Nutrition Tips for Female Athletes with Amenorrhea
Content by: Nancy Clark MS RD CSSD
Amenorrhea is a medical condition for many female athletes. It's important to understand and seek medical attention. Read more...
If you have stopped having regular menstrual periods, you are experiencing amenorrhea. This is a health problem among many active women who under-eat (either by choice or unknowingly). It's the body's signal that you have too little energy to support normal bodily functions. Amenorrhea is linked with medical concerns including a much higher risk for stress fractures.
HOW TO RESOLVE AMENORRHEA:
• Throw away the scale.
Stop striving for a specific weight! If you are leaner than others in your family, don’t force your body into a weight that is too thin for your genetics. Amenorrhea is your body’s way to adapt to a calorie deficit and conserve calories.
• Practice this simple rule for eating!
Eat when you are hungry and stop when you are content.
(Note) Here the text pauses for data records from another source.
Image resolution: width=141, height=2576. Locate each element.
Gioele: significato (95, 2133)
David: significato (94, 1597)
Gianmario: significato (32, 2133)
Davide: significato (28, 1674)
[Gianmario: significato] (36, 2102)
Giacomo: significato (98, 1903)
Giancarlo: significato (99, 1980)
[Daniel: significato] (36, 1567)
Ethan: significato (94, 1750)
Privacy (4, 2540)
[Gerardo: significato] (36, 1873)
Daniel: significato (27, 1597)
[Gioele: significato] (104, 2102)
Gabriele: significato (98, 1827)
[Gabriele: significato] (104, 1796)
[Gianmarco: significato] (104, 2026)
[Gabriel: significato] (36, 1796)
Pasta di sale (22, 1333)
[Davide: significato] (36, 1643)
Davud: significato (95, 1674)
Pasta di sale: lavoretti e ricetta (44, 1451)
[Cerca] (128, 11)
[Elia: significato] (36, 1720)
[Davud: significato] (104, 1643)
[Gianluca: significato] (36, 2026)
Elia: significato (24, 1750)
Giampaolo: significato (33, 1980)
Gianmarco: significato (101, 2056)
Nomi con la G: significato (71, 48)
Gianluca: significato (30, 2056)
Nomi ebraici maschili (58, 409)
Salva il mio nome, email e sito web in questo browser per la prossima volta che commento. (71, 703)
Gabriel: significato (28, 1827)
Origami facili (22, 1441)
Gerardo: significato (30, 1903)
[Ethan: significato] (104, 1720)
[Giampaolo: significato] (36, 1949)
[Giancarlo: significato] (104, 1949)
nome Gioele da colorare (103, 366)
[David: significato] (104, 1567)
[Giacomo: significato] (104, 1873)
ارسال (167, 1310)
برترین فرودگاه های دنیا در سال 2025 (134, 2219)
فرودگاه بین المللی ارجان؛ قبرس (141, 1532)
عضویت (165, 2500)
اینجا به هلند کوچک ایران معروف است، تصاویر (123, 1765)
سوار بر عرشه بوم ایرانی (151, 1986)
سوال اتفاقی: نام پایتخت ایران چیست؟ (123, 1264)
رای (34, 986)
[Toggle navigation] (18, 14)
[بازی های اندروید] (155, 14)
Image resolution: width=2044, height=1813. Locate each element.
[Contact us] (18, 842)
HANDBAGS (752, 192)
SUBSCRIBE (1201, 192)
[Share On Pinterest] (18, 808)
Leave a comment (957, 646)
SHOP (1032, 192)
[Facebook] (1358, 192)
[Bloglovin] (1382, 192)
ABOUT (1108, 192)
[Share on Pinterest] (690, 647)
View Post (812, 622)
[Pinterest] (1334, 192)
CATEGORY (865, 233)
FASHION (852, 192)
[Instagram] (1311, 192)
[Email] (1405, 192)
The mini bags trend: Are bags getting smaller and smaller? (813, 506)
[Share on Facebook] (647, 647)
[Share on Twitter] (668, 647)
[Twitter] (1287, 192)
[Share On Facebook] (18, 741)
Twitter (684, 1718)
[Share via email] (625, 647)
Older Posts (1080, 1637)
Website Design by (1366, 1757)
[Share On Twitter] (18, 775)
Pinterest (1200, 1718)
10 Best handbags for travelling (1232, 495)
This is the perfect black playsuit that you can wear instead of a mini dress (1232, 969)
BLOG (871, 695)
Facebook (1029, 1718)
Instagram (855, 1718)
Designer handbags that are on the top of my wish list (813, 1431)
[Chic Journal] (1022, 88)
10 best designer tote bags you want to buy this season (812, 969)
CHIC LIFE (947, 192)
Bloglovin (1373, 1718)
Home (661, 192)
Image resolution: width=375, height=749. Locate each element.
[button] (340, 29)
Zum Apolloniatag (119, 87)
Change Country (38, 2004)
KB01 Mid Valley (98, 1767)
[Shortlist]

Don’t stop eating just because you think you should. You should not feel hungry all the time and constantly think about food. Enjoy even-sized meals at least every four hours, so you are well-fueled during the active part of your day. NOTE: It takes about 20 mins for your gut to message to your brain that you are full, so eat slowly.
• Eat adequate protein.
Include protein-rich foods at each meal and snack. Animal sources of protein offer the most readily available iron. If you are vegetarian, be sure to eat generous portions of beans, tofu, hummus, and other plant proteins. Dairy or soy milk and yogurt are excellent protein-rich choices.
• Maintain a calcium-rich diet.
Amenorrhea can lead to weakened bones and stress fractures. You should consume a calcium-rich diet daily to help maintain bone density. Enjoy a serving of milk, yogurt or cheese at each meal, plus generous amounts of other calcium-rich foods such as tofu, broccoli, dark green leafy vegetables and calcium-enriched orange juice.
• Include a source of fat at each meal and snack.
Fat is an essential part of a sports diet and should be a part of every sports meal. “Good fats” include peanut butter, nuts, salmon, cheese and olive oil. These fat sources help absorb certain vitamins, reduce inflammation and provide fuel for endurance exercise.
IS THERE LONG TERM BONE DAMAGE?
Teens who resume menses can restore some, if not most, of the bone density lost during their months of amenorrhea, if acting quickly to resume menses. Consider asking a dietitian to create a personalized fueling program so you can eat balanced meals, have energy to perform well and maintain a desired weight.
If you struggle with making the nutrition and exercise changes that would enhance resumption of menses, it’s important to seek assistance from a medical professional. Although you may think you are a healthy athlete, amenorrhea suggests your should ask for help from a health professional.
1. Throw away the scales.
2. Eat a balanced diet with proper amounts of protein, carbohydrates and fats.
3. Make room for good fats in your diet.
1. Develop a well balanced, fueling diet for your level of workout and performance.
2. Seek the assistance of a dietitian if you have a problem getting enough of the right nutrients.
3. Seek the help of a medical professional to prevent bone loss and other health issues.